Just over two weeks have passed since the apparent loss of the top-secret Zuma mission. Since then, SpaceX has publicly and privately stated that its Falcon 9 rocket has performed nominally in flight — with both the first and second stages firing as expected.
Now the US Air Force appears to be backing the missile company. “Based on the available data, our team has not identified any information that would alter SpaceX’s Falcon 9 certification status,” Lieutenant General John Thompson, commander of the Space and Missile Systems Center, told Bloomberg News. This qualified conclusion came after a preliminary review of data from Zuma’s launch. That’s according to Thompson, who said the Air Force will continue to review data from all launches.

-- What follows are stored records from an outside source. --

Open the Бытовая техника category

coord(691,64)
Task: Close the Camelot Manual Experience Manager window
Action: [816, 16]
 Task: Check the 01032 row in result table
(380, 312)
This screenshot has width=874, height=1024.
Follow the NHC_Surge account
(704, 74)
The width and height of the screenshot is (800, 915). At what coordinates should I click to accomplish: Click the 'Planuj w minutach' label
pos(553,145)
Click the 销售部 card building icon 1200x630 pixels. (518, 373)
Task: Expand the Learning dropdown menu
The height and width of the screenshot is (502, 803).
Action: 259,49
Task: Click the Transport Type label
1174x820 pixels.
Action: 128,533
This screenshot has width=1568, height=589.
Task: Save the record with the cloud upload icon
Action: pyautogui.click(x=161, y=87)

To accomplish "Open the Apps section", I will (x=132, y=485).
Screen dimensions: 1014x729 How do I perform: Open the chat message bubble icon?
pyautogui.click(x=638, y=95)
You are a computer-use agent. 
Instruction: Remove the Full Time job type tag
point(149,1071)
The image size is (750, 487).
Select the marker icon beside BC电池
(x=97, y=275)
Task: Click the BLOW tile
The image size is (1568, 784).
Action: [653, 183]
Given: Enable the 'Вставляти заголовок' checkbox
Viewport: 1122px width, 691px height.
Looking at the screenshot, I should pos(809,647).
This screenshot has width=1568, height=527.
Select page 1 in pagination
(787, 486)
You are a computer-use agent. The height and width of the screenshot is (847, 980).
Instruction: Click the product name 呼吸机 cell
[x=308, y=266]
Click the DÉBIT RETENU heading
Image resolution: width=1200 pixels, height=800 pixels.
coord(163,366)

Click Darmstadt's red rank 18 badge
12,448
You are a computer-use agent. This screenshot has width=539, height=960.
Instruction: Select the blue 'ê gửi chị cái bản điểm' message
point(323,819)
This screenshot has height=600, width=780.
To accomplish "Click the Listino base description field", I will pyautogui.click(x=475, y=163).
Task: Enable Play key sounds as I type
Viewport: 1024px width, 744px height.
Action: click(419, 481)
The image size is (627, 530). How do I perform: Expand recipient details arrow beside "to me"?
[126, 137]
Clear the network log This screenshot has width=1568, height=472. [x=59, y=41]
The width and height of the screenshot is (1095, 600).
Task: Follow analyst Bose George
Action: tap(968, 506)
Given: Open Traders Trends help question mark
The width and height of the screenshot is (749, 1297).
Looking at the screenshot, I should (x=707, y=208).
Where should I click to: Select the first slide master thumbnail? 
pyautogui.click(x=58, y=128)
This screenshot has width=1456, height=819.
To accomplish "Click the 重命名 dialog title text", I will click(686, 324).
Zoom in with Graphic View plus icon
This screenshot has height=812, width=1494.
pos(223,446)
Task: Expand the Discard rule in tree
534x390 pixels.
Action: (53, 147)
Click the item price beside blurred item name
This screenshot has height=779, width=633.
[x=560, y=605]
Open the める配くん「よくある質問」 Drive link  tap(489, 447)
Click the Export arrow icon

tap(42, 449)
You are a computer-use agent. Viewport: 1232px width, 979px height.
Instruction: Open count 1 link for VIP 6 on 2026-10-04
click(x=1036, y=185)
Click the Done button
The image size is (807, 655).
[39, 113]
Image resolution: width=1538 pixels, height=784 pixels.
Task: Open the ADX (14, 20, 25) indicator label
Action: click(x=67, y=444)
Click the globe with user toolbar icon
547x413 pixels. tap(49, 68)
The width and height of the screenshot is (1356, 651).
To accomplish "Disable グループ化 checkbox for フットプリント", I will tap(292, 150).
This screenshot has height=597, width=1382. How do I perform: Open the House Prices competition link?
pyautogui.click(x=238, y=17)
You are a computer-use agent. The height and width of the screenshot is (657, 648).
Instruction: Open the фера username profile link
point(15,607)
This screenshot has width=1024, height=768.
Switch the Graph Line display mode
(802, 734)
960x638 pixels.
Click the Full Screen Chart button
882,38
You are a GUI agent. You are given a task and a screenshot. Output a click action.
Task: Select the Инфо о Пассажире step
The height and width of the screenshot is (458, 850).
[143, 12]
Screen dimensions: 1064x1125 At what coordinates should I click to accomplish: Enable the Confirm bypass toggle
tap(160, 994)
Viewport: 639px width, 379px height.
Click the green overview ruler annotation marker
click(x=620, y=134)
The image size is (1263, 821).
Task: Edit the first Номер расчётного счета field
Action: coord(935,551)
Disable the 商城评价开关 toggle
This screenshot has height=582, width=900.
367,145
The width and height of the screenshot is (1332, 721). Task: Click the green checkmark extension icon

As tentative as it may be, this statement supports SpaceX’s efforts to say the mission was a success from its perspective. The statement also adds to the concerns of Northrop Grumman, who built the Zuma payload and the adapter that connected it to the Falcon 9 rocket. Northrop Grumman was also responsible for separating after the second stage of the Zuma rocket reached space. The aerospace veteran has not publicly commented on the details of the Zuma mission since its launch.
No one has officially confirmed this, but sources have told Ars that the Zuma payload never successfully separated from the rocket after launch. Instead, it remained partially or completely attached to the second stage and returned to Earth’s atmosphere after 1.5 revolutions.
After the Zuma accident, critics of SpaceX have seized the opportunity to question the reliability of the rocket company, even as it has introduced serious competition to the US and global launch industries. However, this statement from the Air Force — which would have access to definitive data on the Zuma accident — will likely go a long way in answering questions about SpaceX’s reliability.